From the first day of the process, this show forced me, my friends, my teachers and ultimately my family, to confront questions about ourselves or events in our lives we hadn’t had the opportunity or courage to before. I look back on the experience and I think that when my parents finally saw a new side of their son, they transitioned from being just my parents, to my best friends. There is nothing we don’t talk about now; hell, we even curse in front of each other.
Allowing teenagers to immerse themselves in shows like Spring Awakening is more than giving a student a chance to explore their craft–it’s about providing an opportunity to explore themselves. Get your minds out of the gutter! I don’t mean exploring ourselves like that!

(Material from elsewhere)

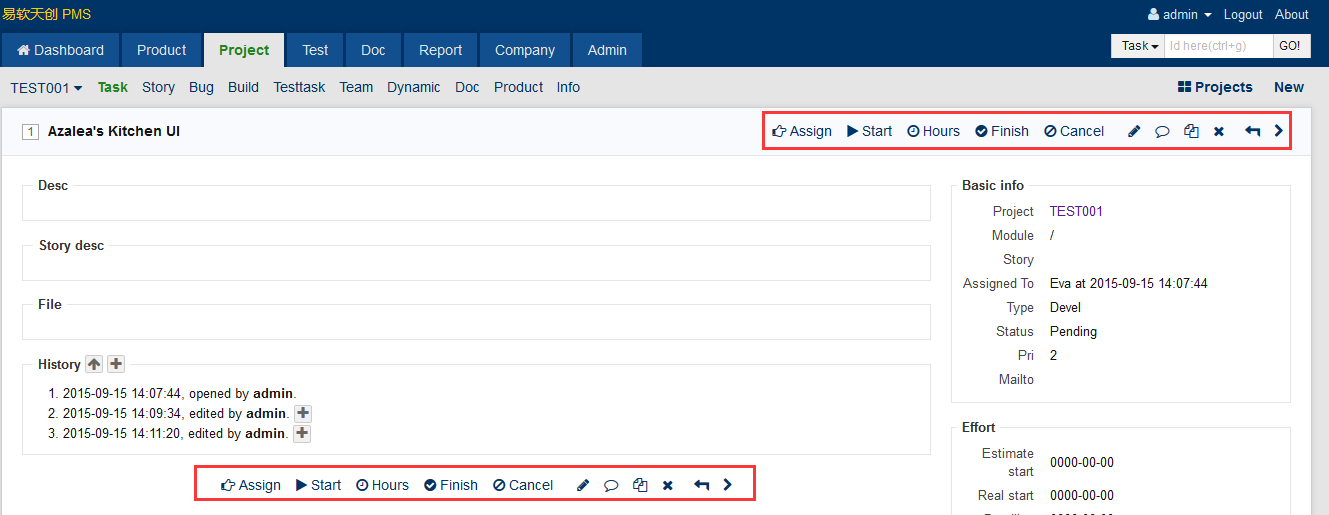
Task: Open the comment bubble icon in the header toolbar
Action: pos(1162,131)
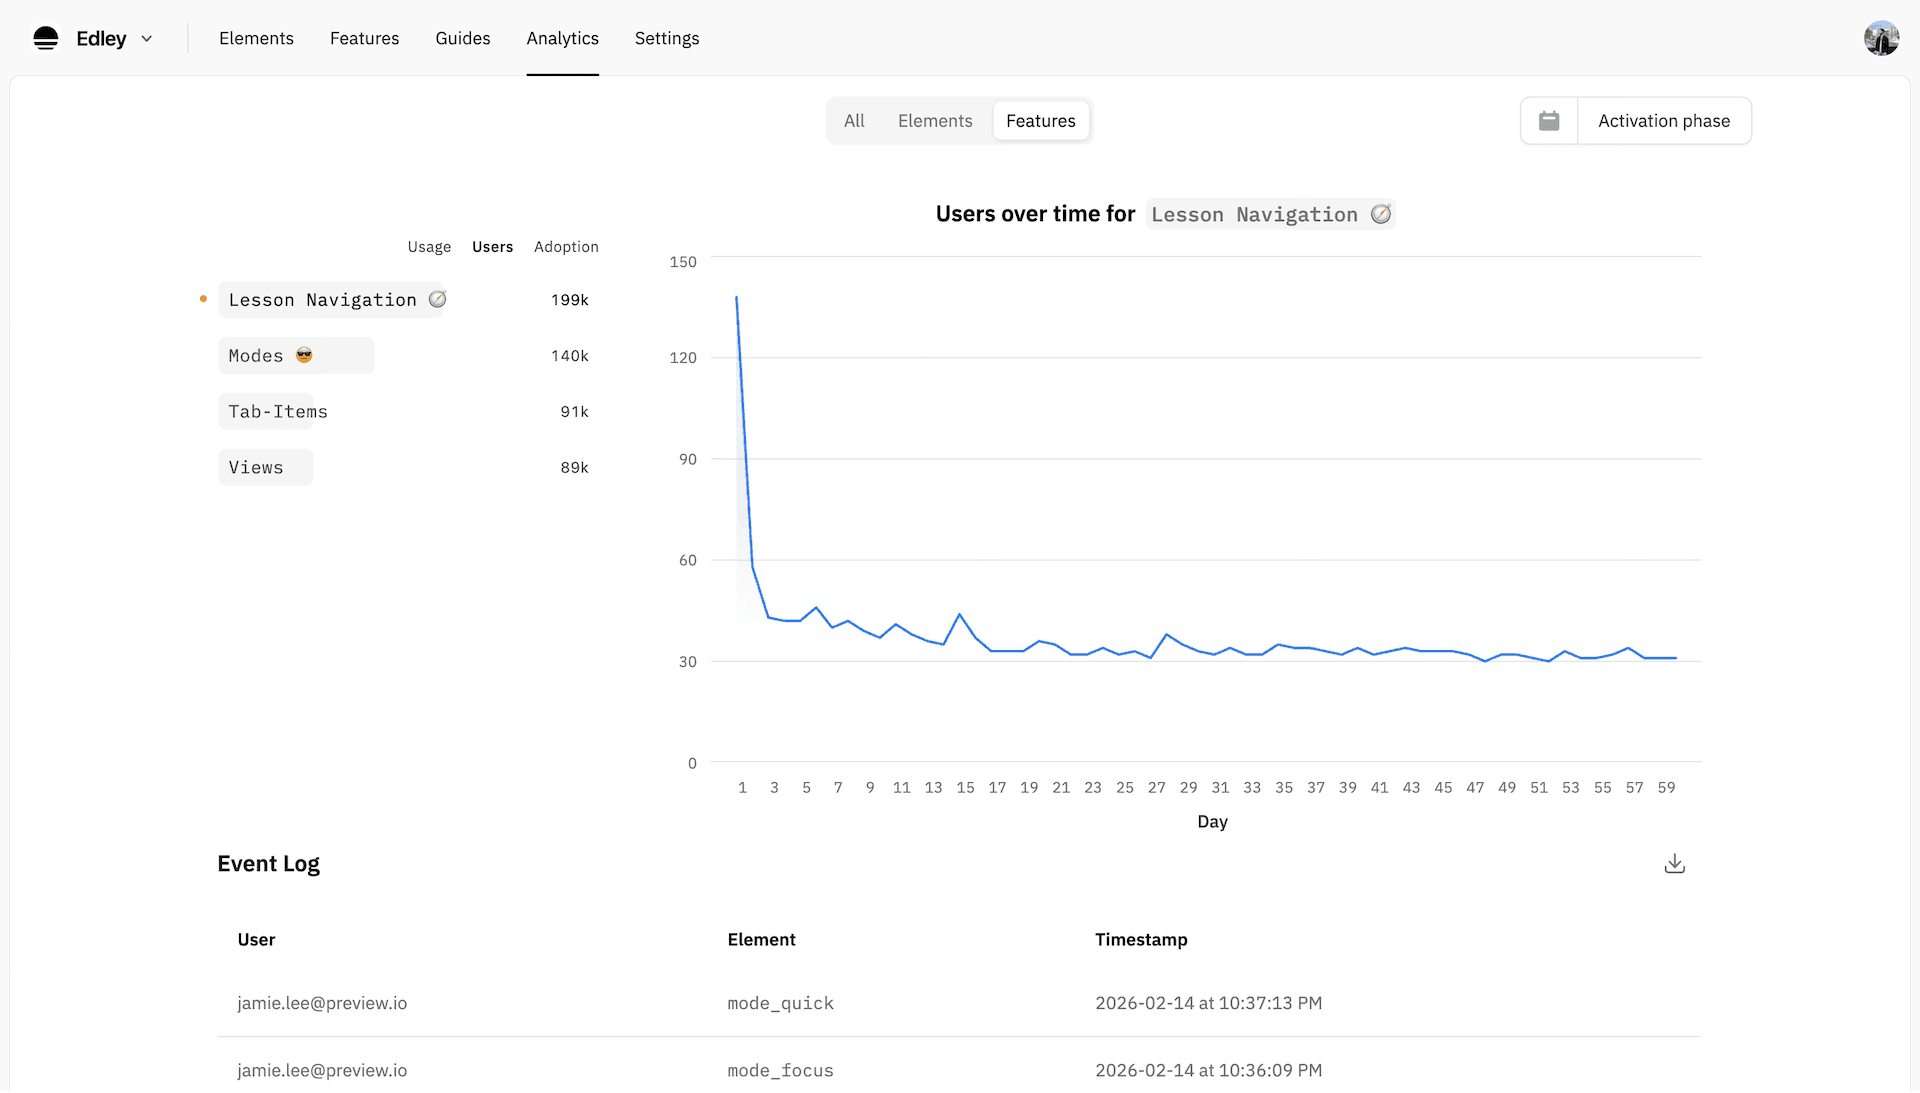Click compass icon in chart title
1920x1093 pixels.
tap(1381, 214)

Let’s be honest though, while rehearsing that show we were all of an age where our minds were full of questions and anxieties and…“scaries” as Lexie calls them. There were even some of us [*raises hand*] whose school taught abstinence in lieu of actual sexual education. But here’s the real truth, we weren’t in need of the specifics, techniques, or choreography when it came to our teenage hormones. All I remember is needing a space to explore the emotions that decided to tag along with all the puberty. So when I couldn’t find answers at school, I had the theatre. I had a show whose plot directly addressed the scaries going on in my life, I had a cast of supportive friends with whom I could wade through the trenches of puberty, and I had teachers who did not shy away from material they knew was beneficial to their students (ya know...except Lexie for some of the process). Shows like Spring Awakening are the conduits for actors, teachers, and families to encounter and embrace their lives through the theatre.